Gabriel détourna les yeux après une seconde qui sembla durer une éternité. Il se redressa et quitta le groupe sans un mot, se dirigeant vers la sortie. Léa, prise au dépourvu, hésita. Elle savait qu'elle devait le suivre, qu'elle ne pouvait pas laisser cette rencontre se terminer ainsi. Mais ses jambes refusaient de bouger. Elle était pétrifiée, envahie par des émotions contradictoires : la peur, la colère, le regret.
Alors qu'elle tentait de rassembler son courage, une voix familière retentit à ses côtés.
« Léa ? »
Elle tourna la tête pour voir Sophie, une ancienne amie d'enfance, s'approcher d'elle avec un sourire. Elle semblait ravie de la revoir.
« Oh mon Dieu, ça fait tellement longtemps ! Je n'arrive pas à croire que tu es vraiment de retour ! »
Léa força un sourire, tentant de masquer son agitation intérieure. « Oui, c'est... un peu étrange d'être de retour. »
Sophie la prit dans ses bras avec enthousiasme, lui parlant rapidement des nouveautés en ville, des visages familiers qui étaient toujours là, et de ceux qui étaient partis. Mais Léa n'écoutait que d'une oreille distraite. Tout ce qu'elle pouvait penser, c'était Gabriel.
« Tu as vu Gabriel, hein ? » demanda Sophie, son ton devenant soudainement plus sérieux.
Léa hocha la tête, incapable de dire quoi que ce soit. Elle se sentait comme une enfant, impuissante face à la situation. Elle avait tant de questions, tant de choses non résolues. Comment pouvaient-ils être dans la même pièce après tout ce qui s'était passé ?
« Il n'est plus le même, tu sais, » ajouta Sophie, son regard se perdant un instant dans le vide. « Après que tu sois partie, il a... changé. Il ne parle plus beaucoup de lui, et il évite presque tout le monde. »
Léa sentit un poids s'ajouter à ses épaules. Elle s'était doutée que son départ avait eu des répercussions, mais elle n'avait jamais imaginé que cela aurait pu affecter Gabriel à ce point. Pourtant, une part d'elle restait en colère. Il avait aussi ses torts dans cette histoire.
« Il a choisi de s'éloigner, » répondit-elle, amère. « C'est lui qui m'a... »
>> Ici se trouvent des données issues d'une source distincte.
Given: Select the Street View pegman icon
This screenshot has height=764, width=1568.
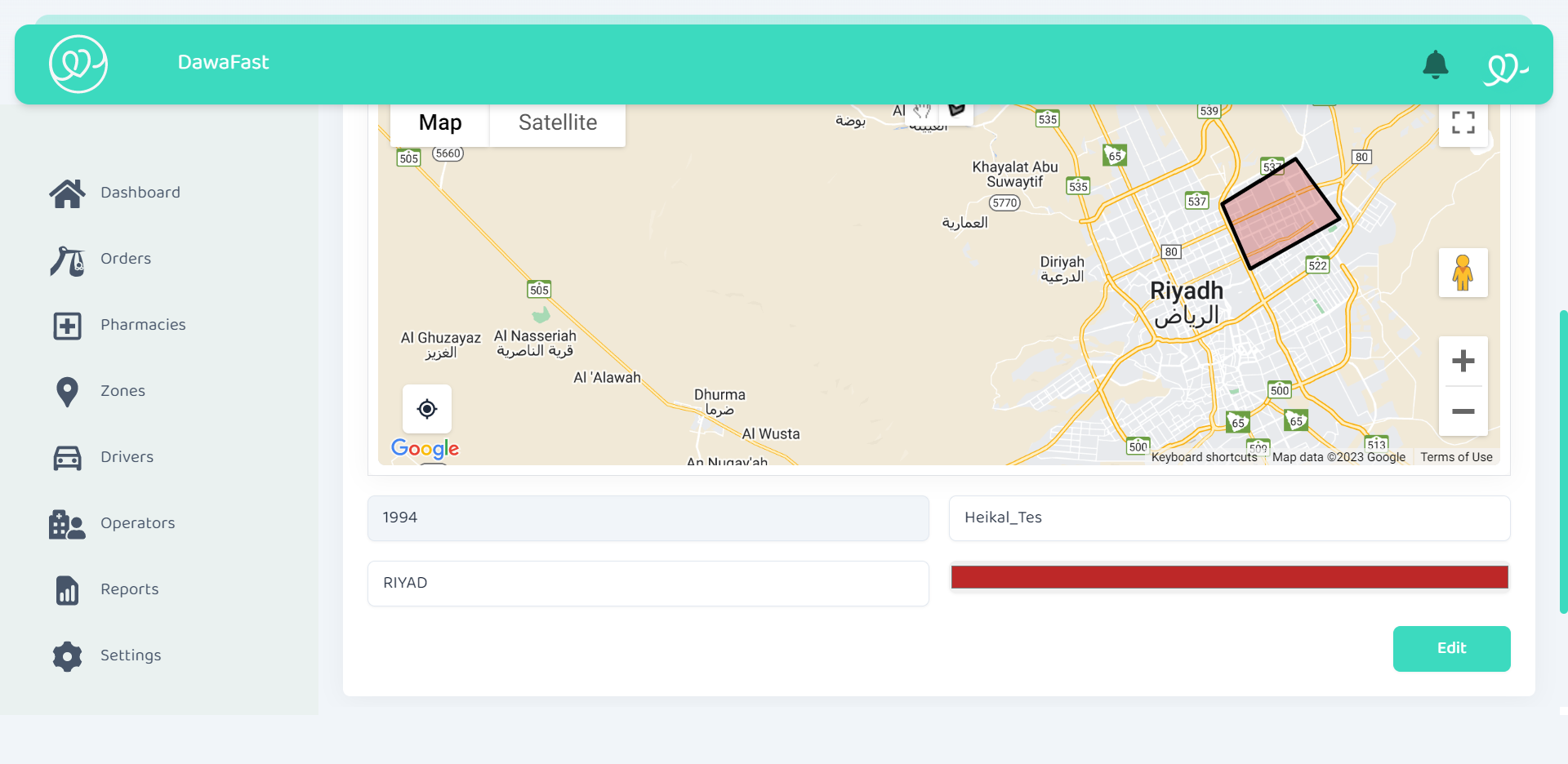Looking at the screenshot, I should coord(1463,273).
Elle s'arrêta, incapable de finir sa phrase. Les souvenirs la frappèrent avec une violence inattendue.
C'était il y a sept ans, une journée d'été aussi claire que celle-ci. Elle et Gabriel étaient inséparables à cette époque. Ils avaient grandi ensemble, partagé des moments que seuls des amis d'enfance peuvent comprendre. Mais un soir, tout avait changé.
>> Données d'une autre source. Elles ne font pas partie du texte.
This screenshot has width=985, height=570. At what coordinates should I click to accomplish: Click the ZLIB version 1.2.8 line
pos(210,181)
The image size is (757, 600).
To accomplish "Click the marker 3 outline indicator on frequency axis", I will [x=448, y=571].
Gabriel l'avait regardée, avec cette intensité dans les yeux qu'elle n'avait jamais vue auparavant. Ils étaient dans la vieille cabane près du lac, leur refuge secret. Léa se souvenait encore de la chaleur de cette soirée, du bruit des grillons en arrière-plan, et de la manière dont Gabriel l'avait fixée, comme si elle était la seule chose qui comptait dans ce monde.
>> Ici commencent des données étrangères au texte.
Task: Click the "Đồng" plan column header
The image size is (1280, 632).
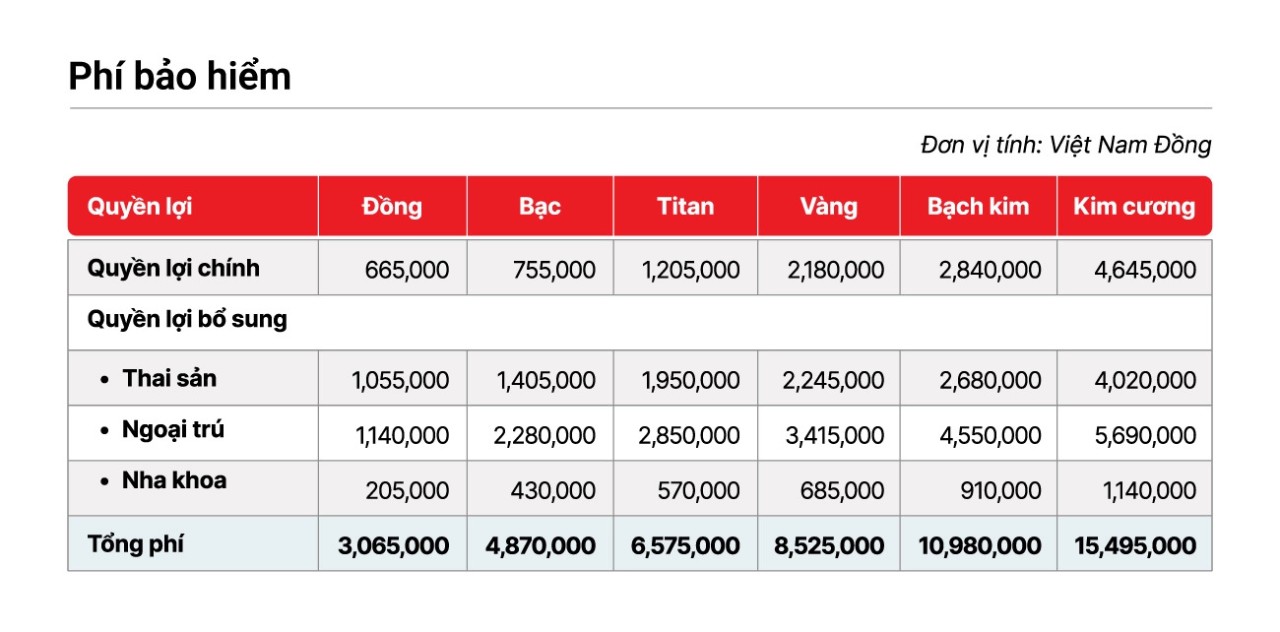Action: pyautogui.click(x=392, y=207)
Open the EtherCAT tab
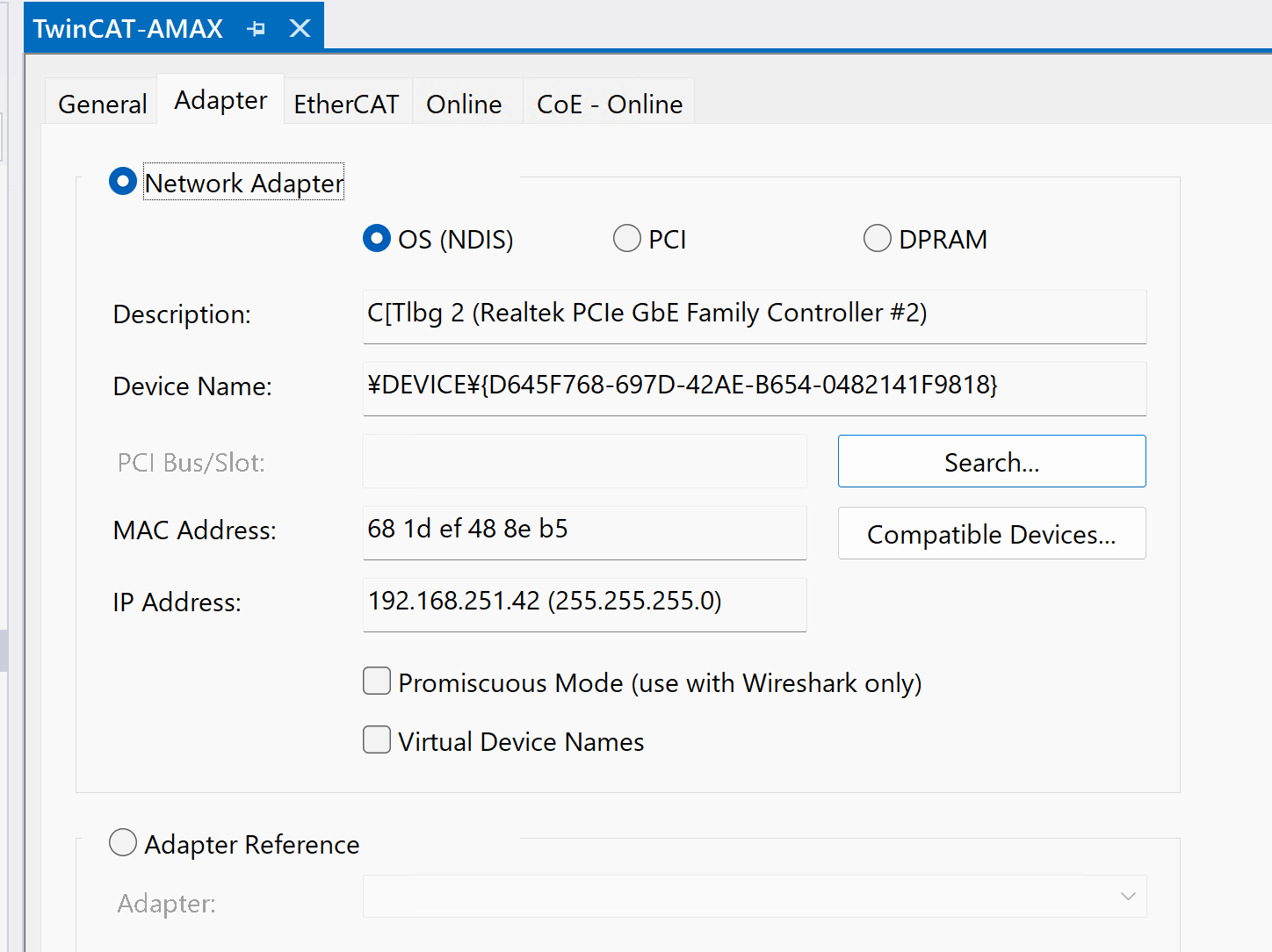The height and width of the screenshot is (952, 1272). point(346,104)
« Je t'aime, Léa, » avait-il murmuré, ses yeux brillant d'une sincérité déconcertante.
Chapitre 3
Son cœur s'était arrêté à ce moment-là, mais pas de la manière dont elle l'avait espéré. Parce que juste après ces mots, il l'avait repoussée. Il avait reculé, refusant de la regarder dans les yeux, sa voix devenant froide, distante.
« Mais ça ne peut pas marcher. On ne peut pas être ensemble. »
Elle se souvenait encore de la douleur lancinante qui avait suivi. Ce rejet brutal, incompréhensible. Comment pouvait-il lui dire qu'il l'aimait, puis la rejeter aussitôt ? Elle n'avait jamais eu de réponse, et cette nuit-là, tout avait changé.
Gabriel avait évité Léa après cet incident, ne lui offrant aucune explication. Elle était restée dans l'ignorance, avec ce sentiment d'abandon qui avait fini par la pousser à fuir la ville, à fuir tout ce qu'elle avait connu.
Revenant au présent, Léa sentit une boule se former dans sa gorge. Ces souvenirs qu'elle avait enterrés depuis si longtemps refaisaient surface, et avec eux, la douleur, la colère, et cette étrange sensation d'inachevé.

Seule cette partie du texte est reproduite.